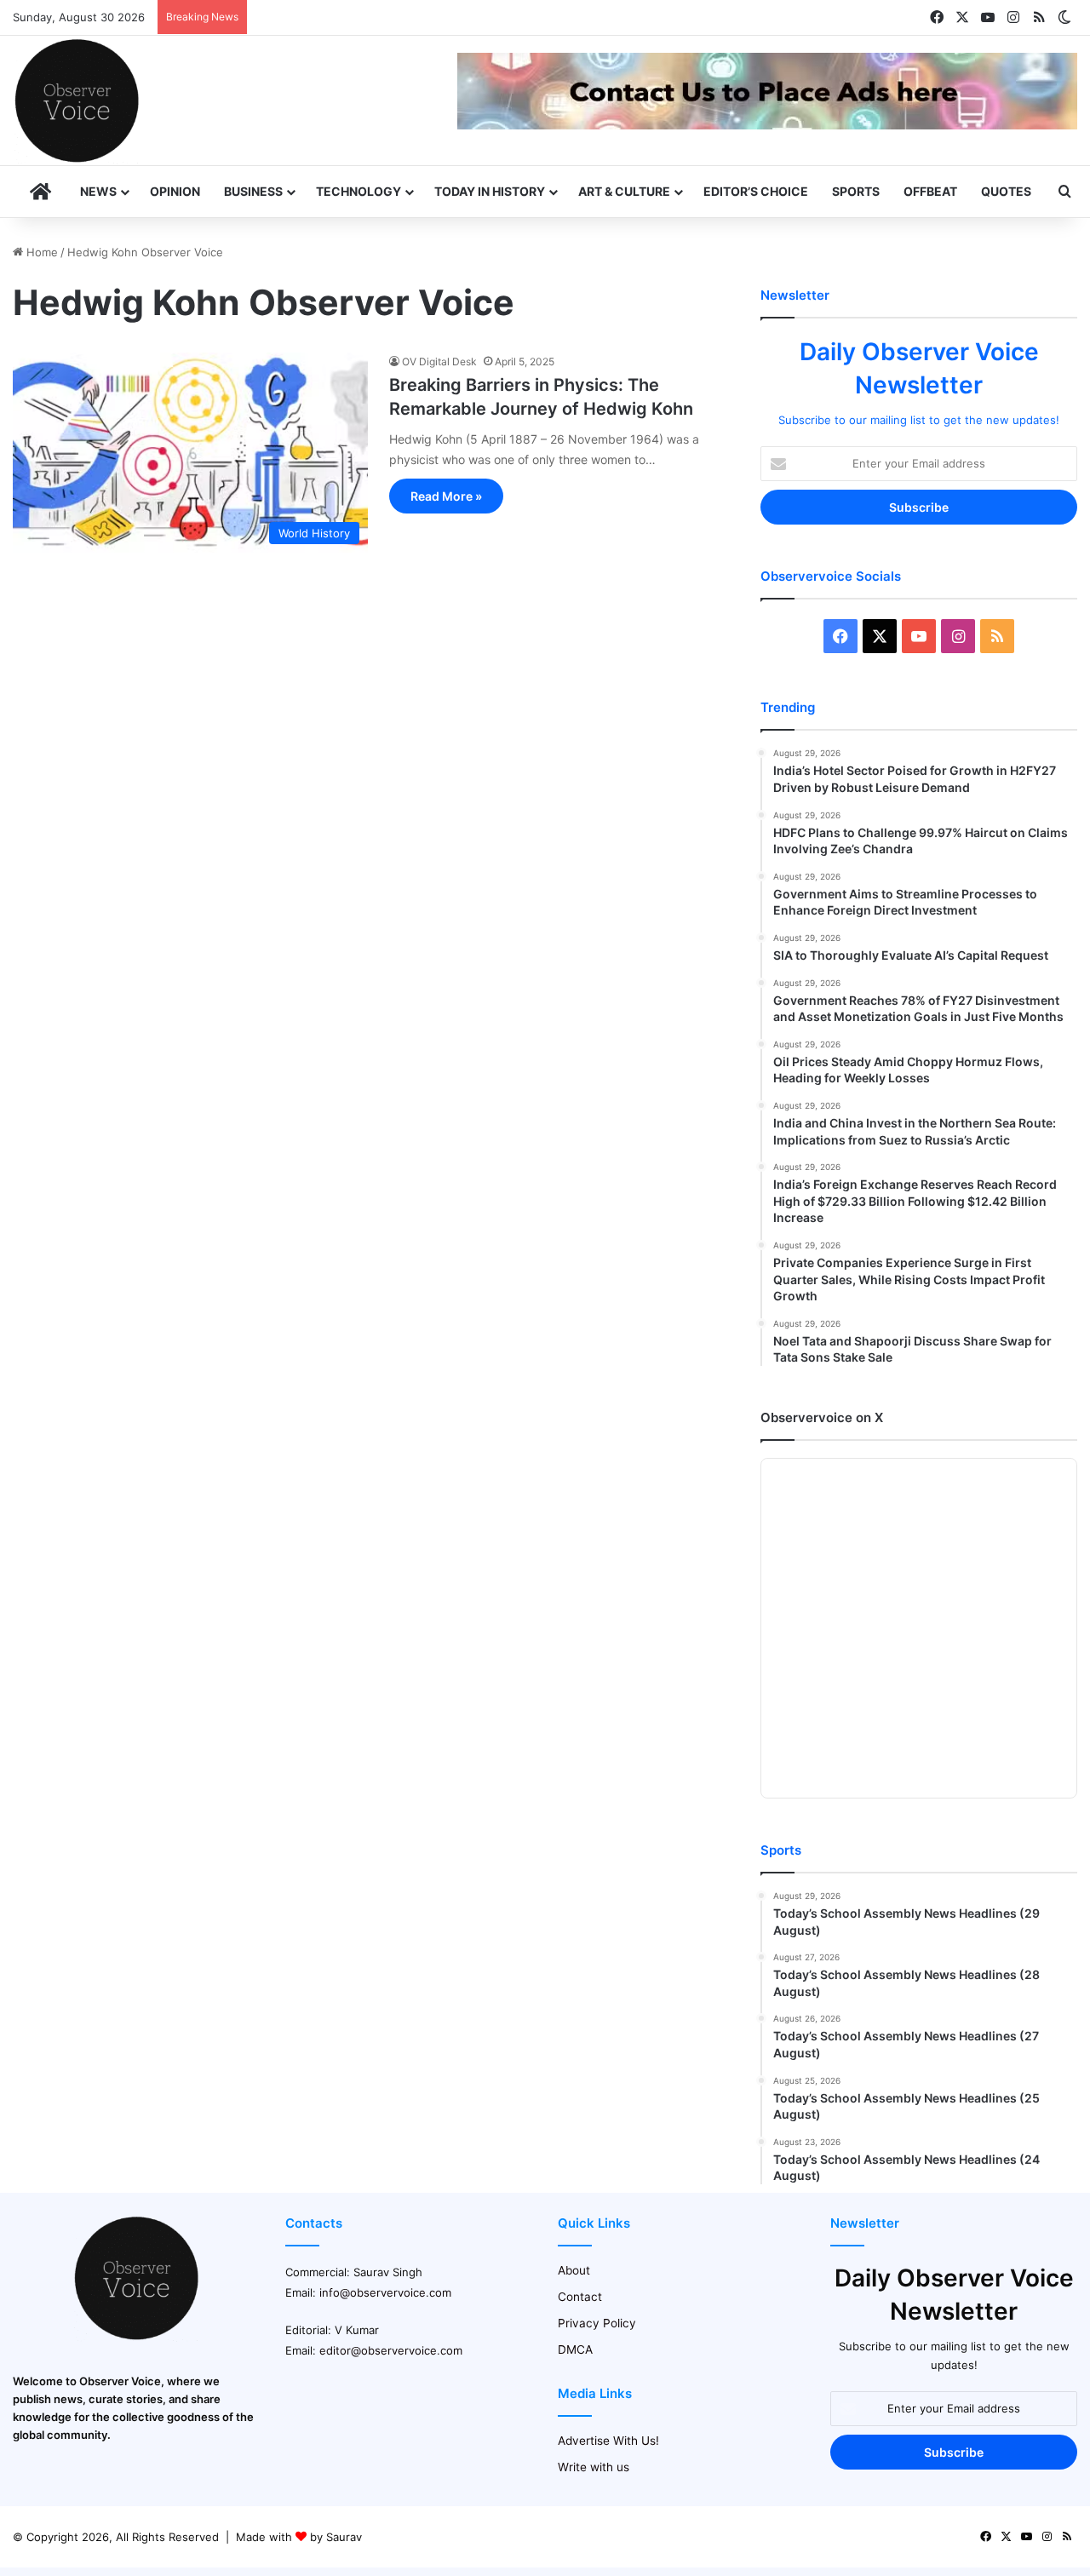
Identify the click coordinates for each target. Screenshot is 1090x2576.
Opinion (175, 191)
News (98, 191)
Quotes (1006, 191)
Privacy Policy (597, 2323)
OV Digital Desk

▸ About this exercise: Your answer must be an exact copy of the listing, with every picture omitted.

▸ Response area:
Identify the click coordinates for each target. Screenshot is 1090x2576.
Opinion (175, 191)
News (98, 191)
Quotes (1006, 191)
Privacy Policy (597, 2323)
OV Digital Desk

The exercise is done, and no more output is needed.